- [Source]
— BEGIN —

What's the Bash equivalent of a Python dict? declare -A mydict — an associative array. But it can't nest, has no .get(), and requires explicit declaration.
What does Counter.most_common(10) return? A list of (key, count) tuples, sorted by count descending. The 10 highest.
In the log-counting pipeline awk | cut | sort | uniq -c | sort -rn, which step does Counter replace? All of them. Counter does the counting (uniq -c) and .most_common() does the sorting (sort -rn).

Try this now:

python3 -c "
from collections import Counter
words = 'the cat sat on the mat the cat ate the rat'.split()
print(Counter(words).most_common(3))
"

Part 6: Conditionals — No More Bracket Roulette

Bash conditionals are a syntax trivia quiz:

# Bash: which brackets? How many? Spaces inside? Outside?
if [ "$status" = "running" ]; then       # Single bracket: POSIX, spaces required
if [[ "$status" == "running" ]]; then    # Double bracket: Bash extension, glob/regex
if (( count > 10 )); then               # Arithmetic context
if [ -f "/etc/config" ]; then            # File test
if [ -z "$var" ]; then                   # Empty string test
# Python: one way. Obvious.
if status == "running":
    print("Service is up")
elif count > 10:
    print("Above threshold")
else:
    print("Something else")

No then. No fi. No semicolons. No brackets. Indentation defines the block — four spaces per level, enforced by the language.

Truthiness — What Counts as False

In Bash, empty strings are the closest thing to "false," and everything else is messy. Python has a clear rule:

# These are all "falsy" (treated as False in an if statement)
False
0
0.0
""          # empty string
[]          # empty list
{}          # empty dict
None

# Everything else is "truthy"

This means:

servers = []
if servers:
    print("We have servers")      # Skipped — empty list is falsy
else:
    print("No servers found")     # This runs

name = ""
if name:
    print(f"Hello, {name}")       # Skipped — empty string is falsy

Compare that to Bash, where you need [ -z "$var" ] to check for empty, [ -n "$var" ] for non-empty, and [[ -z "${array[@]}" ]] doesn't even do what you think.

— END —

- [Extracted data]

— BEGIN —

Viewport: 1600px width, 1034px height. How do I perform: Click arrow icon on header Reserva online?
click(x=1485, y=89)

— END —
— BEGIN —

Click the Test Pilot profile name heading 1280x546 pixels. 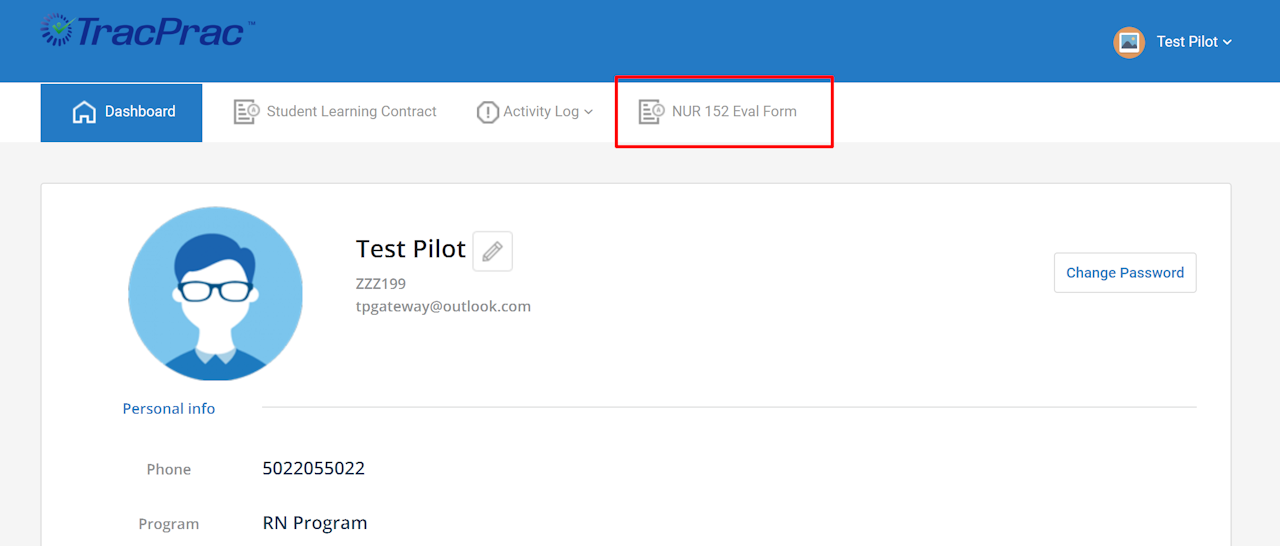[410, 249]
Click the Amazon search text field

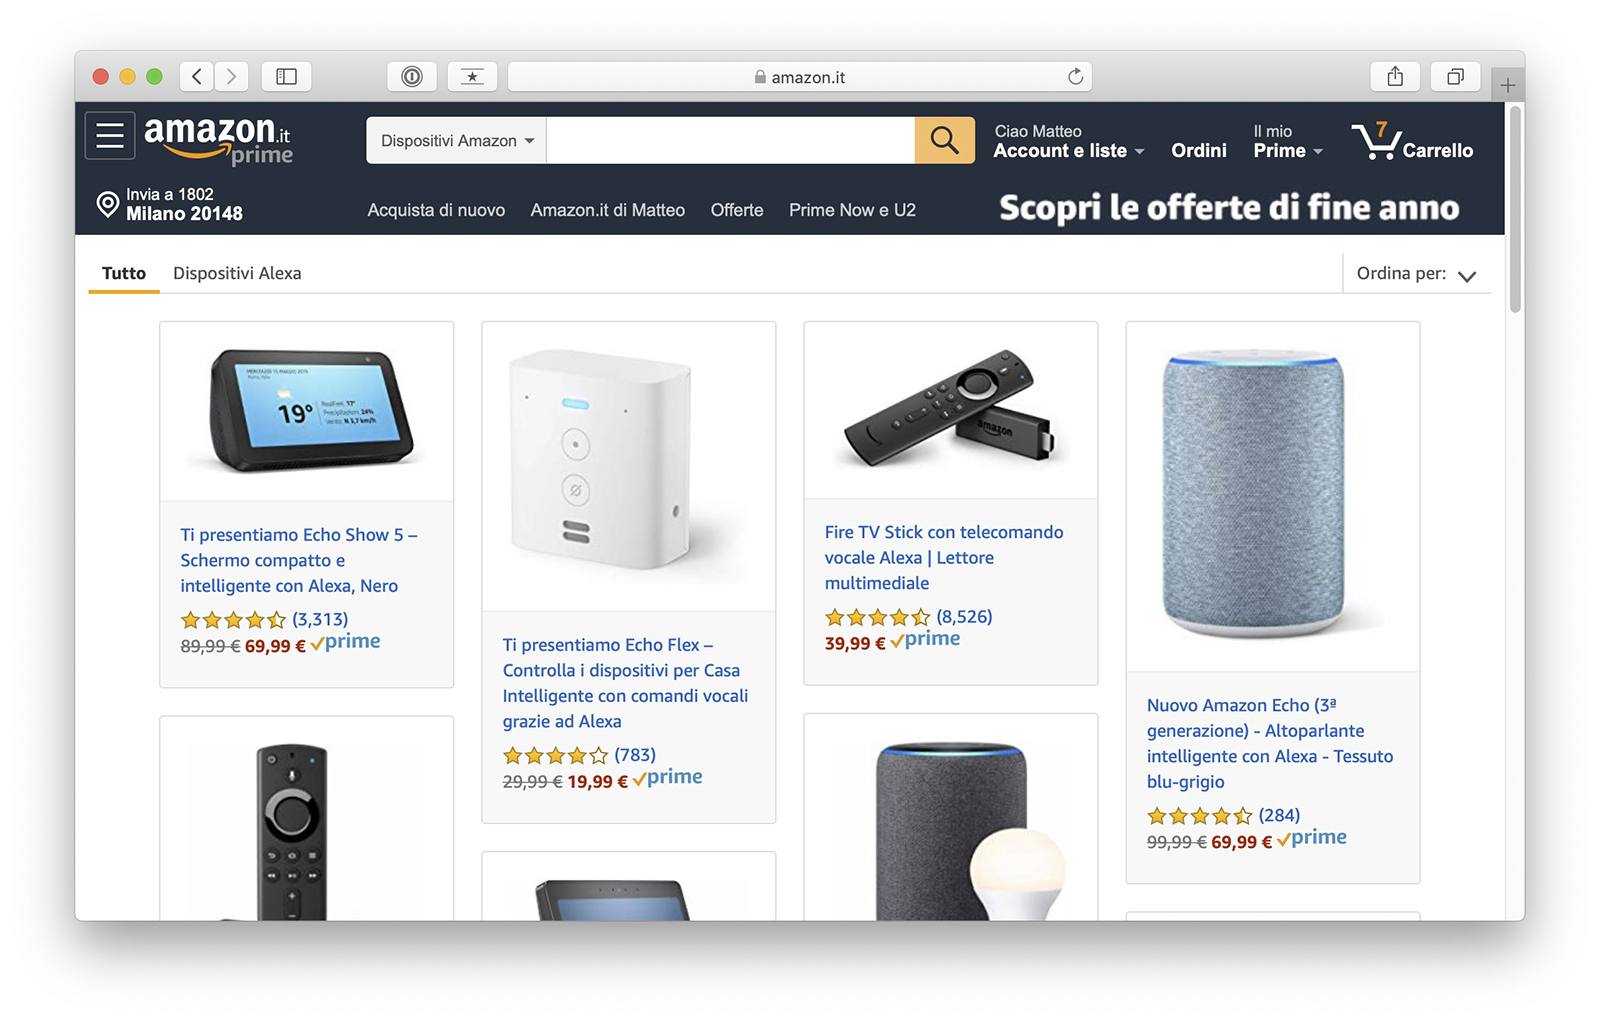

— END —

- [What you need to do]
(a) From the Bash-to-Python tutorial, quote verbatim the stretch from "# Bash: which" through "one way. Obvious.".
(b) Write the next part of the tutorial comparing Bash with Python, picking up after its final sentence.

- [Answers by task]
(a)
# Bash: which brackets? How many? Spaces inside? Outside?
if [ "$status" = "running" ]; then       # Single bracket: POSIX, spaces required
if [[ "$status" == "running" ]]; then    # Double bracket: Bash extension, glob/regex
if (( count > 10 )); then               # Arithmetic context
if [ -f "/etc/config" ]; then            # File test
if [ -z "$var" ]; then                   # Empty string test
# Python: one way. Obvious.

(b)
Remember: In Python, empty collections and zero are falsy. Everything else is truthy. If you're checking "does this have anything in it?", just use if thing:.

Try this now:

python3 -c "
for val in [0, 1, '', 'hello', [], [1,2], {}, {'a': 1}, None, True]:
    print(f'{str(val):<15}{bool(val)}')
"

Part 7: Loops — for, while, and Friends

for Loops

# Bash: iterate over a list
for server in web-01 web-02 db-01; do
    echo "Checking $server"
done

# Bash: iterate over a range (C-style)
for ((i=0; i<10; i++)); do
    echo "$i"
done

# Bash: iterate over command output
for file in $(find /var/log -name "*.log"); do
    echo "$file"
done  # BUG: breaks on filenames with spaces
# Python: iterate over a list
for server in ["web-01", "web-02", "db-01"]:
    print(f"Checking {server}")

# Python: iterate over a range
for i in range(10):      # 0 through 9
    print(i)

# Python: iterate with index (no manual counter needed)
servers = ["web-01", "web-02", "db-01"]
for i, server in enumerate(servers):
    print(f"{i}: {server}")

# Python: iterate over two lists in parallel
hosts = ["web-01", "web-02", "db-01"]
ports = [80, 80, 5432]
for host, port in zip(hosts, ports):
    print(f"{host}:{port}")

enumerate() and zip() are the two loop tools you'll use most. enumerate gives you the index without maintaining a counter variable. zip walks two lists in lockstep — try doing that cleanly in Bash.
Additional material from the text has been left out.